I have attempted everything I could find about removing the phantom link;from removing all defined names, removing all objects etc and have taken me days to redo. I have no charts in my file as its a game console. After months of learning VBA to develop this console, it is completed but tainted with this life drawing phantom link. Where else could it be? Findlinks.xla delinks.xla has also been used. Short of redoing the entire program, there is no other options I can think of. If I have to redo the program, I rather give it up all together. Any last options I can explore? Wise I will just deliver the apps with the phantom and be done with it. Players will just have to click ignore links each time they open it. I cant find anymore energy to care anymore.
For Reference in my Case
The Source file no longer exist as I believe the links was created in a temp file when excel did one of those crash events. I realize this when I deleted the temp file created when excel crashes.
What I have tried?
1.I re-created using a backup file and changed its name to the source file name that was deleted but it did not work.
2.I tried changing source file but it wont make the change.

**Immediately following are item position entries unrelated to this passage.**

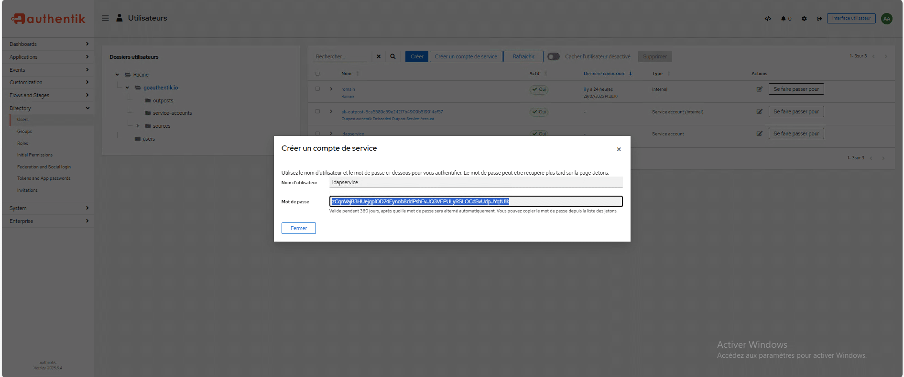Check the romain user row checkbox
This screenshot has width=904, height=377.
(x=317, y=89)
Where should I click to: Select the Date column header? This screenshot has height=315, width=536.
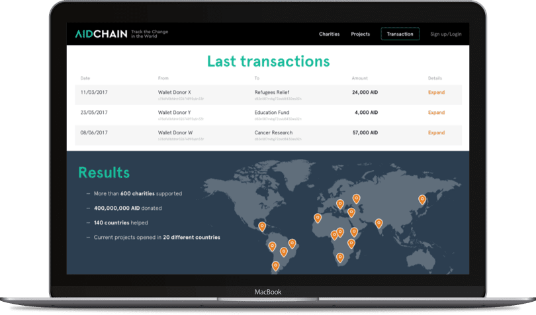[85, 78]
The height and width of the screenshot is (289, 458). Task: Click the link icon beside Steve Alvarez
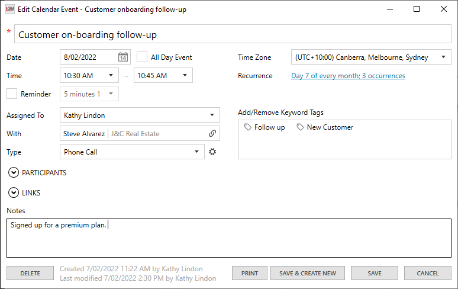(x=212, y=134)
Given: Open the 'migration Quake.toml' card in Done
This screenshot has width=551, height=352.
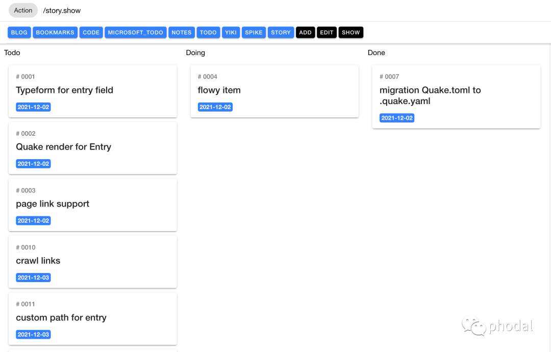Looking at the screenshot, I should (x=456, y=96).
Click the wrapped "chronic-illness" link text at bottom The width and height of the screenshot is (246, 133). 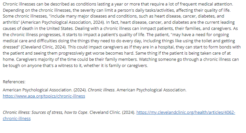[x=17, y=118]
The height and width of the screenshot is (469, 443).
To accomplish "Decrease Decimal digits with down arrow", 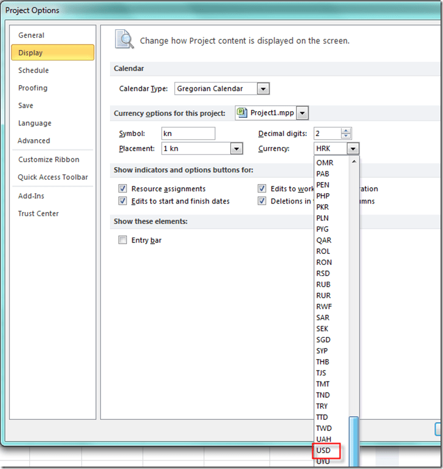I will tap(346, 137).
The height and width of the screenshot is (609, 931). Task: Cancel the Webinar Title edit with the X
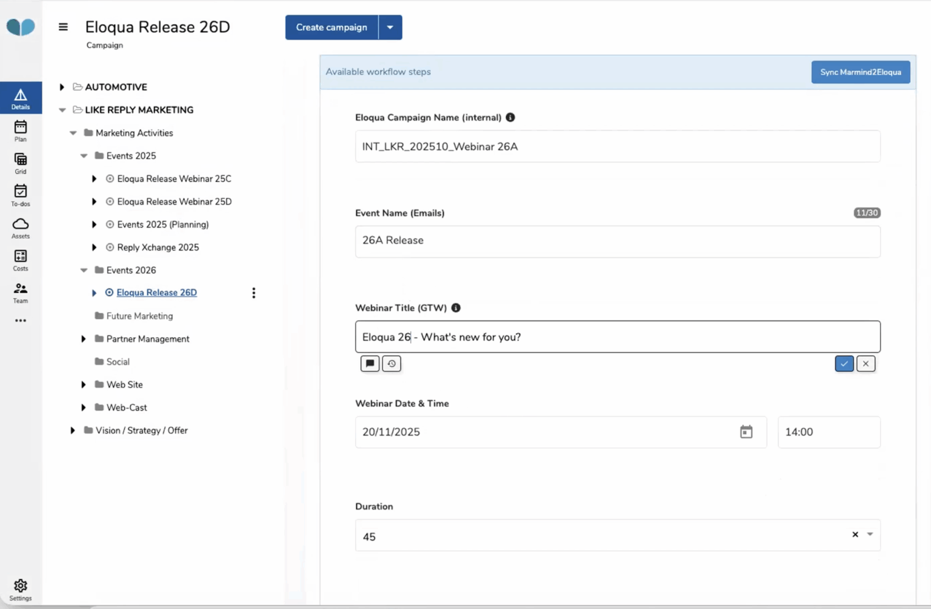tap(866, 363)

3.I could not set the updatelink of that link to MANUAL as the option is greyed out and remains "Automatic".
4.I have swept the file using findlinks.xla and Delinks.xla several times and removed objects it suggested but the link remains.
5. I then decided to remove all objects (as the xla seem to point to those source) but its still there.
6.updatelinknever and asktoupdatelinks are functions that makes no changes to anything.
7. The find links vba code recommended by microsoft does not even run properly as it did identify that link but after clicking remove, it wont remove the link. I was so happy when it found the link and clicked remove but unfortunately, phantom remains a close friend that never goes away.
8. I re-copied the entire sheet again from what originally caused this linkto occur but the the end it made no difference as phantom was still my best friend and wont go away.

How do I divorce this phantom?

Many thanks for any other options short of redoing the whole system can besuggested.